> **EXTRACT TO READ**:
▼
- Born: 1 February 1934 Pabna, Bengal Presidency, British India
- Died: 22 March 2022 (aged 88) Kolkata, West Bengal, India
- Occupation: Academician
- Children: Sugata Sanyal

= Sunanda Sanyal =

Indian academic, essayist, columnist, and social activist (1934–2022)

Sunanda Sanyal (1 February 1934 – 22 March 2022) was an Indian eminent academic, essayist, social activist and columnist from West Bengal.

==Life==
Sanyal was born into an illustrious family of Pabna in British India (now in Bangladesh) on 1 February 1934. He completed his schooling at Pabna and came to Kolkata for higher studies and thereafter at Hyderabad and Leeds University.

Sanyal did his graduation and post-graduation in English literature from University of Calcutta. He got his postgraduate DTE degree from English and Foreign Languages University at Hyderabad in the early 1970s.

==Career==
Sanyal started his career as a teacher in English at the Ramakrishna Mission Vidyamandira at Belur Math. He was also a part-time English lecturer in University of Calcutta and University of Burdwan at Burdwan. He wrote articles on different social issues in different English and vernacular newspapers.

Sanyal opposed the Left Front government’s decision not to teach English in the primary classes. As a member of the state education commission, he gave his note of dissent on the LF government’s English language policy decision for which he was upbraided by the chairman of the commission, Ashok Mitra, the then Minister of the LF government.

Sanyal was also closely involved with the All Bengal Save Education Committee headed by Tarunkanti Naskar. Professor Sanyal had always wanted proper education for poor rural children. Because of his prolonged opposition against the LF government’s education policy, the government was finally forced to bring back English in the primary level.

Sanyal, along with several others, formed Ganamukti Parishad to support the movements launched by Mamata Banerjee in Singur, Nandigram and Jungle mahal. He visited these areas and took part in rallies and meetings to create public opinion.

==Death==
Sanyal was suffering from old age-related ailments, was admitted to a private hospital in Salt Lake area on 26 February. He was diagnosed with sepsis and multiple-organ failure. He died on 22 March 2022.

Former advocate general Bimal Chatterjee described Sanyal as a perfect gentleman of high moral values and integrity and a repository of knowledge.
▲
> **TASK OBJECTIVE**: Copy the Sunanda Sanyal biography verbatim, from "Sanyal was also" up to and including "create public opinion.".

> **RECORDS SHOWN**:
▼
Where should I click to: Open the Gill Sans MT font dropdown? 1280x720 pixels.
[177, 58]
▲
▼
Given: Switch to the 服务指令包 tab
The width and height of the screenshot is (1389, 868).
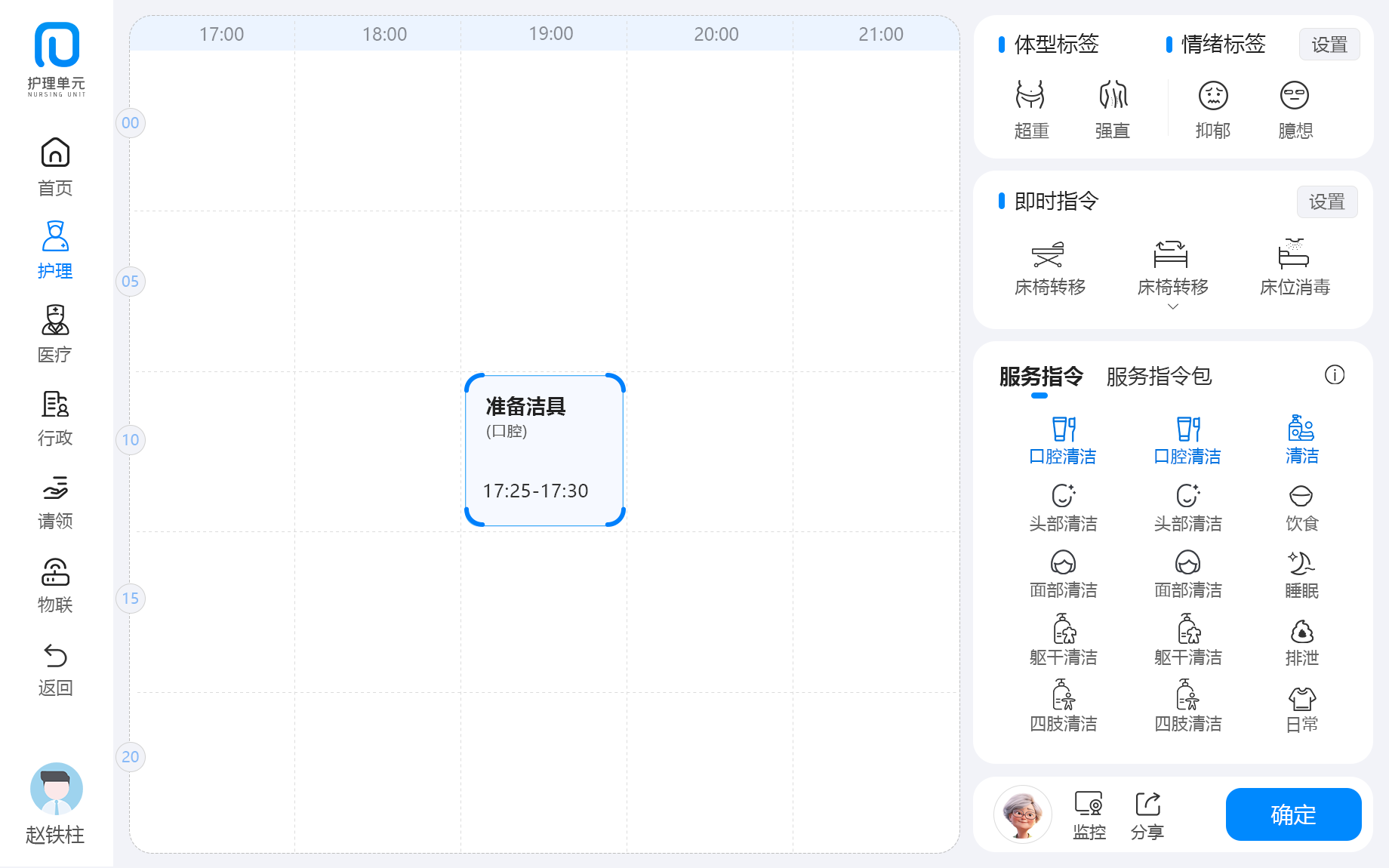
▲
> **TASK ANSWER**:
Sanyal was also closely involved with the All Bengal Save Education Committee headed by Tarunkanti Naskar. Professor Sanyal had always wanted proper education for poor rural children. Because of his prolonged opposition against the LF government’s education policy, the government was finally forced to bring back English in the primary level.

Sanyal, along with several others, formed Ganamukti Parishad to support the movements launched by Mamata Banerjee in Singur, Nandigram and Jungle mahal. He visited these areas and took part in rallies and meetings to create public opinion.